While SNIA doesn't have examples of specific product incompatibilities, it has identified some areas not covered by the standard or their testing that might cause problems. SNIA's testing doesn't cover the installation process for the
| storage management software because that's not part of SMI-S. Similarly, the way SMI-S-compatible software handles error scenarios isn't covered in the testing process. While SMI-S includes standards for reporting errors to the app, it doesn't specify how those errors should be handled or reported to the user. That's up to application vendors.
Currently, the highest version of SMI-S that SNIA is certifying is 1.1. Yoder says that more than 400 products have passed conformance testing at that level. Version 1.2 is just coming out and its certification process is just beginning, so there's no certification list yet. However, SNIA expects to have a short list by the first quarter of 2008, with more products to be added soon after.
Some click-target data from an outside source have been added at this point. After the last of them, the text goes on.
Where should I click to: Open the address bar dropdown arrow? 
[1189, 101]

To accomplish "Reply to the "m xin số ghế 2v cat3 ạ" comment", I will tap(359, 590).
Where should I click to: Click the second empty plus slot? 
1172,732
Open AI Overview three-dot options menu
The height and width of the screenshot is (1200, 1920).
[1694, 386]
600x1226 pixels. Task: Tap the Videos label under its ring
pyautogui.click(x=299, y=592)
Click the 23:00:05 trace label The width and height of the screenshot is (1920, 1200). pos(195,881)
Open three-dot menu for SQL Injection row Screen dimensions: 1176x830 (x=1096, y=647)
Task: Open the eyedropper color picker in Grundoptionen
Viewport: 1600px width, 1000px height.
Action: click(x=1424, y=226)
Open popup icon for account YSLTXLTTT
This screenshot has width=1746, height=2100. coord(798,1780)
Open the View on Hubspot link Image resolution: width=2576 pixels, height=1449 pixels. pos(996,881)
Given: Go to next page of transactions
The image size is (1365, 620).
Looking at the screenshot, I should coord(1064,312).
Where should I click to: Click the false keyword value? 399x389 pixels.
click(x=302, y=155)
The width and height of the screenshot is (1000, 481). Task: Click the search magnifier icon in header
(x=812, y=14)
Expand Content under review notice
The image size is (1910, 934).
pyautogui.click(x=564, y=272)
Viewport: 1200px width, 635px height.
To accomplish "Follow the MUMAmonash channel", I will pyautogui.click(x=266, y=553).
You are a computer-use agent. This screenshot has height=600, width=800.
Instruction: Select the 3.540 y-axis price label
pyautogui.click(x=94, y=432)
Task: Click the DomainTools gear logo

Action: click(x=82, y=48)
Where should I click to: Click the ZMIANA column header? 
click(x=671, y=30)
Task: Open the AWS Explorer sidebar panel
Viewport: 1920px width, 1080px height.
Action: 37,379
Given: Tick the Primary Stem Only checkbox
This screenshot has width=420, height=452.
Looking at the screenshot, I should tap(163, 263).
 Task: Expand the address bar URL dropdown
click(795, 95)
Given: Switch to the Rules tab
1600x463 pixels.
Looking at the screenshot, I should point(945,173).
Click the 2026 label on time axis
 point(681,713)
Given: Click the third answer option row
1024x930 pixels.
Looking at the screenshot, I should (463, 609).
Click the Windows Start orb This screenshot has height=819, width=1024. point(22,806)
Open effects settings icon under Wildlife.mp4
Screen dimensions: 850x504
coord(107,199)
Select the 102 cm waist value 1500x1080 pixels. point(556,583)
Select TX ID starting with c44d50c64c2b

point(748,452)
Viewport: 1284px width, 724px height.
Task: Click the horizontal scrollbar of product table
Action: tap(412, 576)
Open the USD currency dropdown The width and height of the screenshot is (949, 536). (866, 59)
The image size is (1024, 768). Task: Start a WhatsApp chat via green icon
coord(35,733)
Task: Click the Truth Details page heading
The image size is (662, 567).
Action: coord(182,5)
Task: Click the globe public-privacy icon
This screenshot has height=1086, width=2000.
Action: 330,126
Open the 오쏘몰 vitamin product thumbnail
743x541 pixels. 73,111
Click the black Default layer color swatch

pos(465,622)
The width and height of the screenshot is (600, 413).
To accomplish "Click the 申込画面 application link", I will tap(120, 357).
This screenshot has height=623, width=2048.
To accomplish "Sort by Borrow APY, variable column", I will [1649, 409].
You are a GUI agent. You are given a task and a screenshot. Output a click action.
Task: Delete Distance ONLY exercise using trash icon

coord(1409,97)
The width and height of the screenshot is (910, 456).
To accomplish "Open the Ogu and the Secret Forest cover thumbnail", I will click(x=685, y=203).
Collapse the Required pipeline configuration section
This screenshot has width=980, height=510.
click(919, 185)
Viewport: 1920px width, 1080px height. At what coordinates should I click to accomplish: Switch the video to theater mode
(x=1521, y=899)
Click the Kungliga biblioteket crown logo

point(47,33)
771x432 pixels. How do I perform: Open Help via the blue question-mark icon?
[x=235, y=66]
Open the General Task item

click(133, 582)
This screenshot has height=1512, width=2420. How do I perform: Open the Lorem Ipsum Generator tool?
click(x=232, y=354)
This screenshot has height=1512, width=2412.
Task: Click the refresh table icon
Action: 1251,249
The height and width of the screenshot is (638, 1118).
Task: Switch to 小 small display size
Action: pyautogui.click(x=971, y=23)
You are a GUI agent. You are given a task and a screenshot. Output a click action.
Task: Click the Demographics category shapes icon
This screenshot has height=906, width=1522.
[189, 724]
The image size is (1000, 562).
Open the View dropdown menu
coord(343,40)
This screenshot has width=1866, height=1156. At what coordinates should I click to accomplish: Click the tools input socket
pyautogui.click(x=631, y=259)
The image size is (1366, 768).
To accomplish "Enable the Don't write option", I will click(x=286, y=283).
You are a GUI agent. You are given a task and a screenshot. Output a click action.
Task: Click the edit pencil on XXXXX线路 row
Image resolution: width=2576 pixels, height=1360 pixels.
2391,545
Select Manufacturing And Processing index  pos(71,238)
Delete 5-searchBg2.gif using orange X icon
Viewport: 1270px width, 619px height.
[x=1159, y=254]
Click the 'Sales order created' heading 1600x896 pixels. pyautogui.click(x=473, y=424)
As a result, companies that want to use SMI-S features need to test carefully. "It always comes down to testing," says Yoder. "If you don't test, you're going to have a lot of disappointments."
"SMI-S [Version 1.2] helps by providing broad coverage but not much depth, which might not be adequate for a dynamic environment," says Noemi Greyzdorf, research manager, storage software at IDC, Framingham, MA. "You definitely get more granularity and more rich information from [proprietary] APIs."